Petition organizer Gov is a member of
Weizmann's Chemical Physics department and appears to have enjoyed
quite a successful career. Another petition signatory and fellow
department member Itamar Procaccia has won particular prominence in
his field, having been honored with the Israel Prize for his
professional achievements.
But success in a field such as theirs requires
an academic rigor far beyond that expected in humanities and social
science departments, even those that still adhere to basic standards
of integrity. No serious scholar involved in research in chemical
physics would allow a paper to go out with his name on it unless the
experimental results being reported upon - whether his own or those
of graduate students or post-docs working in his laboratory - were
checked and rechecked, the experiments repeated and the resulting
data vetted again and again. In addition, papers reporting on the
scholar's research would claim nothing beyond what the confirmed
experiments demonstrate. If the scholar chose to include in a
publication possible implications of his experimental results, or to
speculate more widely on the significance of his data, he would
clearly label such inclusions simply possibilities and speculations.

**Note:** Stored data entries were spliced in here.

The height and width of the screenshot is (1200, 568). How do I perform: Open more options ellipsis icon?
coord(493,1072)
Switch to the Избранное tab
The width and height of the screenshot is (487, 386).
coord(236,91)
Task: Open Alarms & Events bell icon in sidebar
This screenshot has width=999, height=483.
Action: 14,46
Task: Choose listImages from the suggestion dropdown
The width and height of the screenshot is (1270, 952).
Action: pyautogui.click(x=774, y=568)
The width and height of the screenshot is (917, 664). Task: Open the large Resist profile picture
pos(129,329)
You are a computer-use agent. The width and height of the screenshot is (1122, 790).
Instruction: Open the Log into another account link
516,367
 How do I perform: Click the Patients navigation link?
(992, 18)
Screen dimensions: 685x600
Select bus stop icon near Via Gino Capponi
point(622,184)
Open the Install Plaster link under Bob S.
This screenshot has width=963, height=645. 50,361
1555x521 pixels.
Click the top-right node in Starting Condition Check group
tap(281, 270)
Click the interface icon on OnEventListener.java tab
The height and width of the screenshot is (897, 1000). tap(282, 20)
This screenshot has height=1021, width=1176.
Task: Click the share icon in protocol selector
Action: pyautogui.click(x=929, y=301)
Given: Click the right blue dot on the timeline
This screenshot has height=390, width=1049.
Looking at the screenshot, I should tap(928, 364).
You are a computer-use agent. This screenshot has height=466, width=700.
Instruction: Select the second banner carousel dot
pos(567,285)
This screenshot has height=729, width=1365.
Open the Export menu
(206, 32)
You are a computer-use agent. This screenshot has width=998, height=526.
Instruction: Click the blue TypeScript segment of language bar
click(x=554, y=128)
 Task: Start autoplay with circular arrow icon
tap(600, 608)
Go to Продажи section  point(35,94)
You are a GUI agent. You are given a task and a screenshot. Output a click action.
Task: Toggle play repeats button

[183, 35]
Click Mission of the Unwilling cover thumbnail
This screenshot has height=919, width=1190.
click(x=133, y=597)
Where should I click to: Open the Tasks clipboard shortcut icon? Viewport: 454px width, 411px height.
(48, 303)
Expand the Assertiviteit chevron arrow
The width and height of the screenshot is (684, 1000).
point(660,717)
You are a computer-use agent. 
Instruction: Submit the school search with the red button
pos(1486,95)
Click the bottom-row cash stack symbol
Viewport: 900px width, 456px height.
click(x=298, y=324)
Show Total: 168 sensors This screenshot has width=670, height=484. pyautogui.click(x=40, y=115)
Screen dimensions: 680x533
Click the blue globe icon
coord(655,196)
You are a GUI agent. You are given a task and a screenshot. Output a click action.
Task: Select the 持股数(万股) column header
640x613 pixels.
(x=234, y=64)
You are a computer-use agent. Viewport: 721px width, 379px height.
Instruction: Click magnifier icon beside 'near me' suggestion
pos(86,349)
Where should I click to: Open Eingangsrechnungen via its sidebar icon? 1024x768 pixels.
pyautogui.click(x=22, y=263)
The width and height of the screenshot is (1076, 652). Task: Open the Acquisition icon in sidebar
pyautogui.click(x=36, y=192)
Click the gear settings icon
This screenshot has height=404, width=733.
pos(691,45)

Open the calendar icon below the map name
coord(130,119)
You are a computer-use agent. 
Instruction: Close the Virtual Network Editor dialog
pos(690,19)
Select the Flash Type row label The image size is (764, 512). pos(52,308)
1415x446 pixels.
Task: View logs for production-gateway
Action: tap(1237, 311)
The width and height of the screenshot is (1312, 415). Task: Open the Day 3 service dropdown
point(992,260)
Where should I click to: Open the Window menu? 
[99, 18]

Yet here in this recent petition we have
individuals like Gov and Procaccia, who almost certainly take
rigorous care in the research with which they associate their names,
signing on to categorical claims that are factually shoddy and
demonstrably biased regarding such matters as the legality of
settlements, the relevance of the Geneva Conventions, the
possibilities of genuine peace and the place of settlements in the
quest for peace. In addition, the research about which they are so
meticulous is likely abstruse and hardly applicable to people's
immediate well-being, while the petition claims about which they are
so cavalier are exploited by Israel's enemies and have very
practical, deleterious consequences for the state and its people.
And so, as reflected in this recent petition,
the defamation of Israel by Israeli academics has not only won new
faculty recruits but has engaged those whose training and
professional practices ought to render them more immune to endorsing
biased and defamatory claims. The rot not only widens but deepens.